> _Enunciado_: Convierte todo el material en una tabla Markdown con las columnas «N.º» y «Línea», en la que cada fila lleve el número de orden y el texto de una línea. Omite las líneas en blanco.

> _Datos de entrada_:
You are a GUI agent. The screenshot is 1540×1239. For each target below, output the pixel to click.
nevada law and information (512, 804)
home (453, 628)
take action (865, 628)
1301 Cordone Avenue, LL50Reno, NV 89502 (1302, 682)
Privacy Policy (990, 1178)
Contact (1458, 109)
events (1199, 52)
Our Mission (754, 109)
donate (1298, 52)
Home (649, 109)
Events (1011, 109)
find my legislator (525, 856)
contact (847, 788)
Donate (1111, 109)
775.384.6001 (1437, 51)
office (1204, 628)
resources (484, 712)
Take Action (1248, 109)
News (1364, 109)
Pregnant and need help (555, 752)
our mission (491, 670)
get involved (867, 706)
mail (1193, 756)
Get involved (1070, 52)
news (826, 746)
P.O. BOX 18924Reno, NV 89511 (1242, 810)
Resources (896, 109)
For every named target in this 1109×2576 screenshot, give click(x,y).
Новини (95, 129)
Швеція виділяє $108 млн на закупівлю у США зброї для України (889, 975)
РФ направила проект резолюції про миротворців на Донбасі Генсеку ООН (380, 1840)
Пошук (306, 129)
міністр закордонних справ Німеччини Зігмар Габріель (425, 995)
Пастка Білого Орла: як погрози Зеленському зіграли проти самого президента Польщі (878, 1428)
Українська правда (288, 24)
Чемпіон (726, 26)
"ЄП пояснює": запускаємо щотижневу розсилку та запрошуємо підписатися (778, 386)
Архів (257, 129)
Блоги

> _Resultado del ejercicio_:
| N.º | Línea |
|---|---|
| 1 | You are a GUI agent. The screenshot is 1540×1239. For each target below, output the pixel to click. |
| 2 | nevada law and information (512, 804) |
| 3 | home (453, 628) |
| 4 | take action (865, 628) |
| 5 | 1301 Cordone Avenue, LL50Reno, NV 89502 (1302, 682) |
| 6 | Privacy Policy (990, 1178) |
| 7 | Contact (1458, 109) |
| 8 | events (1199, 52) |
| 9 | Our Mission (754, 109) |
| 10 | donate (1298, 52) |
| 11 | Home (649, 109) |
| 12 | Events (1011, 109) |
| 13 | find my legislator (525, 856) |
| 14 | contact (847, 788) |
| 15 | Donate (1111, 109) |
| 16 | 775.384.6001 (1437, 51) |
| 17 | office (1204, 628) |
| 18 | resources (484, 712) |
| 19 | Take Action (1248, 109) |
| 20 | News (1364, 109) |
| 21 | Pregnant and need help (555, 752) |
| 22 | our mission (491, 670) |
| 23 | get involved (867, 706) |
| 24 | mail (1193, 756) |
| 25 | Get involved (1070, 52) |
| 26 | news (826, 746) |
| 27 | P.O. BOX 18924Reno, NV 89511 (1242, 810) |
| 28 | Resources (896, 109) |
| 29 | For every named target in this 1109×2576 screenshot, give click(x,y). |
| 30 | Новини (95, 129) |
| 31 | Швеція виділяє $108 млн на закупівлю у США зброї для України (889, 975) |
| 32 | РФ направила проект резолюції про миротворців на Донбасі Генсеку ООН (380, 1840) |
| 33 | Пошук (306, 129) |
| 34 | міністр закордонних справ Німеччини Зігмар Габріель (425, 995) |
| 35 | Пастка Білого Орла: як погрози Зеленському зіграли проти самого президента Польщі (878, 1428) |
| 36 | Українська правда (288, 24) |
| 37 | Чемпіон (726, 26) |
| 38 | "ЄП пояснює": запускаємо щотижневу розсилку та запрошуємо підписатися (778, 386) |
| 39 | Архів (257, 129) |
| 40 | Блоги |